→ Consigne
Dans l'article sur l'adolescente disparue à Anosibe, vers quelle heure celle-ci avait-elle quitté son domicile ?

→ Extrait à lire
· · · · ·

ANOSIBE - Une adolescente déroute la police

Retrouvée à Imerintsiatosika après avoir disparu à Anosibe, une adolescente a finalement été identifiée par la police malgré des explications d’abord incohérentes.

La police a informé la famille de l’adolescente.

La police est parvenue à identifier la famille d’une adolescente de 14 ans, dont les réponses décousues avaient d’abord déconcerté les enquêteurs. Jeudi, la jeune fille a été retrouvée seule à Ankazondandy, à Imerintsiatosika, avant d’être conduite au poste de police.

Elle a affirmé tour à tour venir d’Imerintsiatosika, puis d’Ampitatafika. Les policiers l’ont alors emmenée dans cette commune du district d’Atsimondrano, mais, une fois sur place, elle a changé de version et indiqué qu’il s’agissait d’Ampitatafika, à Antanifotsy, sur la RN7. Face à ces incohérences, les forces de l’ordre ont décidé de la transférer à la Police des mœurs et de la protection des mineurs de Tsaralalàna.

Lors de nouvelles auditions, elle a déclaré avoir été abandonnée par sa tante à Anosy. Elle a finalement révélé son identité. Les enquêteurs ont établi qu’il s’agissait bien de la même adolescente dont la disparition avait été signalée tôt dans la matinée à Ivolaniray, Anosibe. Elle avait quitté son domicile vers 5 h 50 et n’était pas rentrée, ce qui avait conduit sa famille à lancer un avis de recherche.

Signalements

Décrite comme métissée et en bonne santé mentale, elle portait, au moment de sa disparition, un jogging noir, un pantalon grenat et un scoubidou noir. Très inquiète, sa famille avait appelé toute personne disposant d’informations à prévenir immédiatement les autorités.

La confirmation apportée par la police relie les deux signalements et met fin à l’incertitude. Les circonstances exactes de sa disparition restent toutefois à éclaircir et les enquêteurs tentent désormais de les reconstituer.

Son cas n’est pas isolé. Le même jour, deux fillettes de 3 et 11 ans, portées disparues depuis le 4 août, ont été retrouvées endormies au marché d’Andravoahangy grâce à la coopération entre la police et leurs familles. Selon leur père, elles auraient subi des violences qui les auraient poussées à fuir leur domicile d’Ampandrana. Elles ont été confiées aux enquêteurs de Tsaralalàna pour leur prise en charge.

Ces disparitions en série, parfois liées à des fugues, parfois à des enlèvements, inquiètent les parents, d’autant qu’une dizaine de victimes ont déjà été retrouvées mortes.

· · · · ·

Enregistrements extraits d'une collection:

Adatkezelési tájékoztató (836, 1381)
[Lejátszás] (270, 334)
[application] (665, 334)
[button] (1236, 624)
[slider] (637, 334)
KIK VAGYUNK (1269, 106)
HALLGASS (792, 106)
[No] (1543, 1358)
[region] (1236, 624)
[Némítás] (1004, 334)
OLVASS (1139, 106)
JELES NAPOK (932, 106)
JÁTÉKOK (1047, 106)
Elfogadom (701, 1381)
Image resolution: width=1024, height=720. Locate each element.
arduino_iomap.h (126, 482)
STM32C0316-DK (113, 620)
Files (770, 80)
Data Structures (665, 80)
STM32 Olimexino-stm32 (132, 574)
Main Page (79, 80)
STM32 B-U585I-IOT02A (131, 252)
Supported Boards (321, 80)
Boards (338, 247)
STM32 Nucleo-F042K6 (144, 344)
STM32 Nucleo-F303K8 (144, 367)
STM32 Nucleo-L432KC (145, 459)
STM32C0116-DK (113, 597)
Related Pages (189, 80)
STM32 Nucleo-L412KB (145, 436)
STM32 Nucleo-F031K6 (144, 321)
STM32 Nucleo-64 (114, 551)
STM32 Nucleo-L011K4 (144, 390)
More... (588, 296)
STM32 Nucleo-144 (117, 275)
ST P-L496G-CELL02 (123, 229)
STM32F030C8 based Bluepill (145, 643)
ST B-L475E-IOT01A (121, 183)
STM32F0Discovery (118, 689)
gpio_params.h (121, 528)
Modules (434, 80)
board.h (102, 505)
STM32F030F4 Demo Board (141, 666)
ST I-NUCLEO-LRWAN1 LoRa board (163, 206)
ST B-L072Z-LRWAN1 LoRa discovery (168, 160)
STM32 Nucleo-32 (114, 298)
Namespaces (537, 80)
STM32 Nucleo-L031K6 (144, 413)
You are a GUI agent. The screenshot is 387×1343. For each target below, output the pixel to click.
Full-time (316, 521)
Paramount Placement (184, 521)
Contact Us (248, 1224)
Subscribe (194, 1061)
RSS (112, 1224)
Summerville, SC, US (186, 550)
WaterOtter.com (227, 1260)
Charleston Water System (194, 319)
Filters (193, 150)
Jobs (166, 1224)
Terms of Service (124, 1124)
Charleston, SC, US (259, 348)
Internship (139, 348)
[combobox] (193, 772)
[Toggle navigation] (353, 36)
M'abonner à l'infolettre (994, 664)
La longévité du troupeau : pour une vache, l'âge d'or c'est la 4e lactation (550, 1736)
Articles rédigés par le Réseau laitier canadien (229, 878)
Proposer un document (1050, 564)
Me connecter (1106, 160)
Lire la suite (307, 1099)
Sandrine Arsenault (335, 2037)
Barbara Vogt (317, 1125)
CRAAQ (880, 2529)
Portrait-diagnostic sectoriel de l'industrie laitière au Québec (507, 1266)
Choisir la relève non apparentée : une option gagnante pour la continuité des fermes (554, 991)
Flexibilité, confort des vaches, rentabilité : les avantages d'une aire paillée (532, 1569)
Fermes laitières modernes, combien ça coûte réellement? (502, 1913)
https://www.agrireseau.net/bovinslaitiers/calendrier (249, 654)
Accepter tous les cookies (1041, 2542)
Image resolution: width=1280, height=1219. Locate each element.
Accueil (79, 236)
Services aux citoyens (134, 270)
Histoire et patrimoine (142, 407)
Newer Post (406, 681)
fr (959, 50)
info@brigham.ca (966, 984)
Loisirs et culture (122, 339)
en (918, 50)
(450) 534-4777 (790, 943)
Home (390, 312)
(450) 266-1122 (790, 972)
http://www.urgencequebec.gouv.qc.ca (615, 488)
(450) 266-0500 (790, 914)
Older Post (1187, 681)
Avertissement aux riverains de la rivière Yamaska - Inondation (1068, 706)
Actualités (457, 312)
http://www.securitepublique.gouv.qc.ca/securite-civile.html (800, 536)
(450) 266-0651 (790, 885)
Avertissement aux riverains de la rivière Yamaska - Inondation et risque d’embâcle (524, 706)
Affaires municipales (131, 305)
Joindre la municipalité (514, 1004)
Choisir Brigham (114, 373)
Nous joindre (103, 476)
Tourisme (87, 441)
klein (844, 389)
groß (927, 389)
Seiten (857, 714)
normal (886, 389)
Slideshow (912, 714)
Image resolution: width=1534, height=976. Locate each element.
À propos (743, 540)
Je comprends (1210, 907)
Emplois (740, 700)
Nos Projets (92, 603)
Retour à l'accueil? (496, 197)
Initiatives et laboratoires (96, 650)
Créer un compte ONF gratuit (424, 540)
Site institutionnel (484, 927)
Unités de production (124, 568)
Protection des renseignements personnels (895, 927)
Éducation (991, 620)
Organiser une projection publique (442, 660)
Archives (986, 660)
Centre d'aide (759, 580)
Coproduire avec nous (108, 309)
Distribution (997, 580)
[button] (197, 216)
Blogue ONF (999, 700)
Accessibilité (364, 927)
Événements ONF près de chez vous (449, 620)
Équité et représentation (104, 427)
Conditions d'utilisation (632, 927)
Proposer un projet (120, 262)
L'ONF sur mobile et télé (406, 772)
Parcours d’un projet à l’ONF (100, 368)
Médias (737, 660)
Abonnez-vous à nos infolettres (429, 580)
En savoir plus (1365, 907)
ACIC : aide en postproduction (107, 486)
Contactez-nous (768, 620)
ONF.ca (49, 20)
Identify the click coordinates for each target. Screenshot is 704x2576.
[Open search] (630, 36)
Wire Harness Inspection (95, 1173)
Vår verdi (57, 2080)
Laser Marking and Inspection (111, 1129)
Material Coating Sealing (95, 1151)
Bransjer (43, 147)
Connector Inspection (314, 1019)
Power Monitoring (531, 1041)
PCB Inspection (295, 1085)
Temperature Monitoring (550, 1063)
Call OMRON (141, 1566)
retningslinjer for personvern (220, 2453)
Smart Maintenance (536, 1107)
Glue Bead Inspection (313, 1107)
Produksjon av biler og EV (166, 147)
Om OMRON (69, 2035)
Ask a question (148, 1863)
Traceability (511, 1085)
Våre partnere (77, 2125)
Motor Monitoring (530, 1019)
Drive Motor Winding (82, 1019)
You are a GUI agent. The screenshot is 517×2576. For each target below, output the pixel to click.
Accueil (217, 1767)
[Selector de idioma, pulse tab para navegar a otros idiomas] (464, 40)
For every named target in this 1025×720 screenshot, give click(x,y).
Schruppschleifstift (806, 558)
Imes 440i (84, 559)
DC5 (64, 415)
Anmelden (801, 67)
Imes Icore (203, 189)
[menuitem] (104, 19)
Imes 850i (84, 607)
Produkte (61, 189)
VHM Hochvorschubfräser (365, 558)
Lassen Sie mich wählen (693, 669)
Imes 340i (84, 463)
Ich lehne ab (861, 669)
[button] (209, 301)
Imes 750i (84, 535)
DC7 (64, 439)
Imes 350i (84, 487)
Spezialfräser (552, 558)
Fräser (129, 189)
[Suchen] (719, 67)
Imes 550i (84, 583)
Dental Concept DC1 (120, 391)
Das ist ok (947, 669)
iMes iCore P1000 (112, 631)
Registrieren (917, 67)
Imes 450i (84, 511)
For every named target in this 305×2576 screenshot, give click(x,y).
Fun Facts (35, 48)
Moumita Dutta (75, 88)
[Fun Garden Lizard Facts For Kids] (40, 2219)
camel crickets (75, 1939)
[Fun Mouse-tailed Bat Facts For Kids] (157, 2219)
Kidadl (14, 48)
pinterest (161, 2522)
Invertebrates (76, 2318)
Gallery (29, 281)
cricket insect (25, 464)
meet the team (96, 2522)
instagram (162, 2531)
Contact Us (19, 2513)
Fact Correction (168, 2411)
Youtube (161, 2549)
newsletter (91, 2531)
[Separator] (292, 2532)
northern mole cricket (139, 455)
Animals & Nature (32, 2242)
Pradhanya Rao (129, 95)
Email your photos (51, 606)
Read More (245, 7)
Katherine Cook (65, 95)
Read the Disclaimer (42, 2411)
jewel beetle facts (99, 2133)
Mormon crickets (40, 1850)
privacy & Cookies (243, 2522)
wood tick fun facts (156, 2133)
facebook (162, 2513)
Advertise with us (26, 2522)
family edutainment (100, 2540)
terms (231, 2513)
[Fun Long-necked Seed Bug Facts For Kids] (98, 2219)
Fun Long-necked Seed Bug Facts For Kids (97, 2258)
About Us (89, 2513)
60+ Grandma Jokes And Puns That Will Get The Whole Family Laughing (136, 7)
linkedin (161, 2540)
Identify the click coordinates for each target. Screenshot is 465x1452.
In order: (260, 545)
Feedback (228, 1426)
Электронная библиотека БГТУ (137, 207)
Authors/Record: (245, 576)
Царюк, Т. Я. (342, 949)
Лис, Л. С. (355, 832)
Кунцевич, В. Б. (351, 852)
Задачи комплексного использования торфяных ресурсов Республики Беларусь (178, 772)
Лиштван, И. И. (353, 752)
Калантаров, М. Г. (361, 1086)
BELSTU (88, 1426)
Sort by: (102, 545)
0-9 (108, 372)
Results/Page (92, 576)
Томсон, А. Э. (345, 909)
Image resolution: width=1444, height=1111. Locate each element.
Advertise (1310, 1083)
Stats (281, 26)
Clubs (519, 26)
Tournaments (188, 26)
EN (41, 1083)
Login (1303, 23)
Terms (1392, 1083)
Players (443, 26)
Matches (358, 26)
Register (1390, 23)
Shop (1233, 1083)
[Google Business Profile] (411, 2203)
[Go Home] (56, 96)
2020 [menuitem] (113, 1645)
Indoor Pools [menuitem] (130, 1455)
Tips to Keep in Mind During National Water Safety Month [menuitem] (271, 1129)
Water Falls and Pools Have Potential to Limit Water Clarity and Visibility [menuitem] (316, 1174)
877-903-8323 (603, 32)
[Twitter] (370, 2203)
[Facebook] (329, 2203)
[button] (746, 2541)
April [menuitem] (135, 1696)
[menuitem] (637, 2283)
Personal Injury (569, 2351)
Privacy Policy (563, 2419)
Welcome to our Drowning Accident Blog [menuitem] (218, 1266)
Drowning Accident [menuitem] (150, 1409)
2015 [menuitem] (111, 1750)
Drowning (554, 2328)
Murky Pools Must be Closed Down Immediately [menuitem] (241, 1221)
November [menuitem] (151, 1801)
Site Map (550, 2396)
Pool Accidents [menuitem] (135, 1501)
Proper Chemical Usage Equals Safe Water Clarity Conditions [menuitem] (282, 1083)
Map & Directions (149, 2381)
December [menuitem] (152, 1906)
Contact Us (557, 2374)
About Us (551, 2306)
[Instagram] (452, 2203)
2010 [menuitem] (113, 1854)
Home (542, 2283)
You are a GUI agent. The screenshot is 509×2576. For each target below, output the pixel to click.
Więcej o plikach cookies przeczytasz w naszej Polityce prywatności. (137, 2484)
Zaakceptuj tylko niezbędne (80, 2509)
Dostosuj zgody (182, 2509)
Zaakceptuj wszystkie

· · · · ·

→ Réponse
Vers 5 h 50.